Start of Block
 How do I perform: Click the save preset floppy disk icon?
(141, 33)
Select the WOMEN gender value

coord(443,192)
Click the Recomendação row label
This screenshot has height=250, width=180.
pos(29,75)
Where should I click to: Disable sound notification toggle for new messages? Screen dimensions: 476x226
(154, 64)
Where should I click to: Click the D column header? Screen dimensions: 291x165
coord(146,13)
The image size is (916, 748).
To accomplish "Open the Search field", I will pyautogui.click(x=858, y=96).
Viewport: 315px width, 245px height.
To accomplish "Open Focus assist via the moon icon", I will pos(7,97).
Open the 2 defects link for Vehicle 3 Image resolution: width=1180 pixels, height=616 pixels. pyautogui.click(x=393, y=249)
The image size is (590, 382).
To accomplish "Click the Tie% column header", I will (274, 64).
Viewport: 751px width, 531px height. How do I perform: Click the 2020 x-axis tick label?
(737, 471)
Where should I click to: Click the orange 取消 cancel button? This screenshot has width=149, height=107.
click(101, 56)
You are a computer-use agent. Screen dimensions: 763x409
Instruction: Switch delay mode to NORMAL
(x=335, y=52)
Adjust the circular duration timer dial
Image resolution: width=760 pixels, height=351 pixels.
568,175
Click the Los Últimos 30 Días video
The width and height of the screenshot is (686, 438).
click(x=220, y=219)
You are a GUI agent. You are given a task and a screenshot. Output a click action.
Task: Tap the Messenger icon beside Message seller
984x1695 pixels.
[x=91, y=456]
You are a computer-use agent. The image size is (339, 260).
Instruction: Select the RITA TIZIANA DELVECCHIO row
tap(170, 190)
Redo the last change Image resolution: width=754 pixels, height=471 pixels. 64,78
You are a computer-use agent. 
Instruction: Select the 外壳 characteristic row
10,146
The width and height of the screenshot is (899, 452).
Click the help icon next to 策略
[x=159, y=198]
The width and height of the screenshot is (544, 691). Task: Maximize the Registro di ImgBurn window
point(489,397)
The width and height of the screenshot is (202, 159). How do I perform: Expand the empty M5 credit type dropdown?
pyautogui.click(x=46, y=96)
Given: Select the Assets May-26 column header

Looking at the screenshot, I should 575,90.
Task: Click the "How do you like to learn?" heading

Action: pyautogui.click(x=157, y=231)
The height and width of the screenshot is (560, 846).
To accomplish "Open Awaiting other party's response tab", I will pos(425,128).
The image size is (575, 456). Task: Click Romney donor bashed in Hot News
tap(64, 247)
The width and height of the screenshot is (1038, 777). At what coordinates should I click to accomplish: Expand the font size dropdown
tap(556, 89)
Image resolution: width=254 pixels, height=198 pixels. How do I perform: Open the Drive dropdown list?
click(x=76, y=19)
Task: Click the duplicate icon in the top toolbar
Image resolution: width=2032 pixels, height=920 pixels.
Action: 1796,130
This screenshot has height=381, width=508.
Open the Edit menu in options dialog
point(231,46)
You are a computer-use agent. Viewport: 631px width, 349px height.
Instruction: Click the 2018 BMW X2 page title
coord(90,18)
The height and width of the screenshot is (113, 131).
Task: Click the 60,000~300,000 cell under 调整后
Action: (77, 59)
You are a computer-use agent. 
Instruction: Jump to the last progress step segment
End of Block
PROMPT:
Nothing but the lines from the one with "Instruction: Select the 外壳 characteristic row" through the final line of the data above should be output, exactly as written.

TASK RESULT:
Instruction: Select the 外壳 characteristic row
10,146
The width and height of the screenshot is (899, 452).
Click the help icon next to 策略
[x=159, y=198]
The width and height of the screenshot is (544, 691). Task: Maximize the Registro di ImgBurn window
point(489,397)
The width and height of the screenshot is (202, 159). How do I perform: Expand the empty M5 credit type dropdown?
pyautogui.click(x=46, y=96)
Given: Select the Assets May-26 column header

Looking at the screenshot, I should 575,90.
Task: Click the "How do you like to learn?" heading

Action: pyautogui.click(x=157, y=231)
The height and width of the screenshot is (560, 846).
To accomplish "Open Awaiting other party's response tab", I will pos(425,128).
The image size is (575, 456). Task: Click Romney donor bashed in Hot News
tap(64, 247)
The width and height of the screenshot is (1038, 777). At what coordinates should I click to accomplish: Expand the font size dropdown
tap(556, 89)
Image resolution: width=254 pixels, height=198 pixels. How do I perform: Open the Drive dropdown list?
click(x=76, y=19)
Task: Click the duplicate icon in the top toolbar
Image resolution: width=2032 pixels, height=920 pixels.
Action: 1796,130
This screenshot has height=381, width=508.
Open the Edit menu in options dialog
point(231,46)
You are a computer-use agent. Viewport: 631px width, 349px height.
Instruction: Click the 2018 BMW X2 page title
coord(90,18)
The height and width of the screenshot is (113, 131).
Task: Click the 60,000~300,000 cell under 调整后
Action: (77, 59)
You are a computer-use agent. 
Instruction: Jump to the last progress step segment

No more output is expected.